Mentre sotto l’insegna di “Ingegnerizzazione delle reti idriche di distribuzione urbana e lavori di manutenzione straordinaria funzionali al miglioramento della gestione del servizio di distribuzione idrica e alla riduzione delle perdite nella Regione Calabria” la somma stimata è pari ad oltre 265 milioni e 719mila euro. Oppure per gli interventi classificasti sotto la denominazione “Rafforzamento e ripristino dei sistemi irrigui principali e gestione intelligente nell’uso delle acque (adduttori principali, reti secondarie, punti di misurazione e monitoraggio” il costo complessivo risulta pari a 200 milioni di euro. Tutti cantierizzabili in soli 3 anni.
E l’elenco per sistemare la rete idrica della Calabria, per la verità non si arresta qui occupando complessivamente una cospicua quota delle risorse richieste dalla Regione. Se si sommano alle cifre già elencate anche i 220 milioni destinati alla riconfigurazione degli acquedotti a seguito dei cambiamenti climatici. In questo caso i tempi si dilatano: 84 mesi per vederli in cantiere.

Strade interne e manutenzione che non c’è

Nell’elenco della Regione compaiono poi opere viarie interne, trasversali, vie minori ma anche strade da risistemare. C’è la Pedemontana della Piana di Gioia Tauro – ideata negli anni 70 e da quasi tre decenni bloccata da continue variante di progetto e contenziosi legali – che sotto le varie voci di realizzazione prevede una richiesta da 135 milioni di euro e di altre opere stradali come la connessione statale 10 all’autostrada A2 dal “Tirreno al Pollino” (finanziamento richiesto da150 milioni di euro).
E la Regione punta a farsi finanziare dalle risorse del Recovery anche la manutenzione di strade nei centri abitati. Come quella in località Scordovillo a Lamezia Terme o la rotatoria su viale Isonzo a Catanzaro ed ancora piazze e spazi aperti commerciali nel Capoluogo e a Cosenza.
C’è anche la messa in sicurezza di ponti e viadotti sulla viabilità secondaria (per intenderci quelli che sarebbero di competenza provinciale e regionale). Per questa voce si annotano 80 milioni che si sommano a 100 milioni di euro per interventi destinati a ripristinare e rafforzare la viabilità rurale e quella delle aree interne. Azioni che, nelle intenzioni della Regione, dovrebbero sopperire alla mancanza di risorse da destinare alla manutenzione della rete stradale di competenza locale.

Dal radar meteo (versione rivista), alla riforma di “Calabria verde”
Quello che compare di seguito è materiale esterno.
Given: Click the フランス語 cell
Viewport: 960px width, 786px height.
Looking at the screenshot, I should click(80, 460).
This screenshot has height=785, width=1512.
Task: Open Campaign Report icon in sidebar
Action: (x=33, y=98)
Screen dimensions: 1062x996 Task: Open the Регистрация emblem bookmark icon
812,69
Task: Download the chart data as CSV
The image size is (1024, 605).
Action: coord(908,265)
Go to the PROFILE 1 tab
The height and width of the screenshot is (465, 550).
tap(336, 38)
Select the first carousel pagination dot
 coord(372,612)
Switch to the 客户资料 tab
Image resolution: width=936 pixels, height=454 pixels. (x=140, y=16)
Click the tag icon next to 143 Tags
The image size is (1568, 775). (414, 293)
C’è anche la richiesta di finanziare la riforma di “Calabria verde”. Così come anche l’efficientamento dello stabile sede della Protezione civile della Regione per 2,7 milioni da mandare in cantiere in un anno e mezzo. Le richieste che la Regione sollecita a Roma sono tante e in varie direzioni. Quella che balza agli occhi tra le altre anche quella finita di recente nel mirino della Corte dei Conti. Ritorna in auge, infatti, il radar meteo di Monte Pecoraro. La stazione che doveva sorgere a Mongiana, nel Vibonese, già finanziata con il Por 2000-2006. Un progetto già pagato dalla Regione ad un Ati che si era aggiudicato l’appalto per poi finire nel cestino: nonostante il radar fosse stato realizzato ma mai consegnato dopo che quel bando è stato annullato. Una vicenda che ha portato appunto la Corte a condannare il responsabile del procedimento e alcuni dirigenti regionali per danno erariale. Un radar ridivenuto ora di attualità visto che la Regione ne chiede la realizzazione rivendicato 4 milioni di euro.
Alla riforma di “Calabria Verde” Catanzaro chiede a Roma 80 milioni. Il doppio esatto della somma rivendicata più volte dalla Regione per finanziare il suo ente strumentale dedicato alla forestazione.

Digitalizzazione, depurazione, trasporto pubblico e rischi idrogeologici

Ci sono anche voci “pesanti” per importi richiesti, ad iniziare dagli interventi in materia di digitalizzazione. Basti considerare che la Regione ha chiesto 350 milioni di euro sotto la sigla “Calabria Next” da realizzare in 5 anni e 118 per finanziare l’Hub innovazione Calabria (Hic) da portare a cantiere entro 7 anni. Alte le richieste anche in altri campi. Per finanziare il Piano di mitigazione del rischio idrogeologico 2021-2027, la Regione ha chiesto l’inserimento nel Recovery plan di una somma pari a 237 milioni di euro. Mentre 306,2 milioni li ha chiesti per potenziare il trasporto pubblico urbano in chiave sostenibile. Ci sono poi 150 milioni per finanziare un piano di rimozione e smaltimento dell’amianto dalle strutture private e 97 per potenziare il sistema depurativo dei reflui fognari. Come anche 41 per la riqualificazione fluviale e 25 per la difesa costiera. Insomma una pioggia di risorse che Catanzaro chiede su una marea di esigenze che dovevano o sono state già contemplate da tanti altri strumenti progettuali. Senza però giungere a risultato.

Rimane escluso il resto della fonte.